Stratagem:通过轨迹调制的游戏自博弈学习可迁移推理
阅读原文· arxiv.orgSTRATAGEM 框架通过轨迹调制的游戏自博弈提升语言模型的可迁移推理能力。针对现有方法仅依赖游戏终端结果、难以区分通用推理与特定启发式的问题,该框架引入推理可迁移性系数和推理进化奖励,选择性强化展现抽象领域无关推理的轨迹,并激励自适应推理发展。实验显示,该方法在数学推理、通用推理和代码生成基准测试中取得显著改进,尤其在竞赛级数学任务上表现突出。
Games offer a compelling paradigm for developing general reasoning capabilities in language models, as they naturally demand strategic planning, probabilistic inference, and adaptive decision-making. However, existing self-play approaches rely solely on terminal game outcomes, providing no mechanism to distinguish transferable reasoning patterns from game-specific heuristics. We present STRATAGEM, which addresses two fundamental barriers to reasoning transfer: domain specificity, where learned patterns remain anchored in game semantics, and contextual stasis, where static game contexts fail to cultivate progressive reasoning. STRATAGEM selectively reinforces trajectories exhibiting abstract, domain-agnostic reasoning through a Reasoning Transferability Coefficient, while incentivizing adaptive reasoning development via a Reasoning Evolution Reward.
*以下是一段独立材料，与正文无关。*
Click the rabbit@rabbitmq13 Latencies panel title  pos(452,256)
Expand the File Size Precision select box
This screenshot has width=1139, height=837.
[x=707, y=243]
Experiments across mathematical reasoning, general reasoning, and code generation benchmarks demonstrate substantial improvements, with particularly strong gains on competition-level mathematics where multi-step reasoning is critical. Ablation studies and human evaluation confirm that both components contribute to transferable reasoning.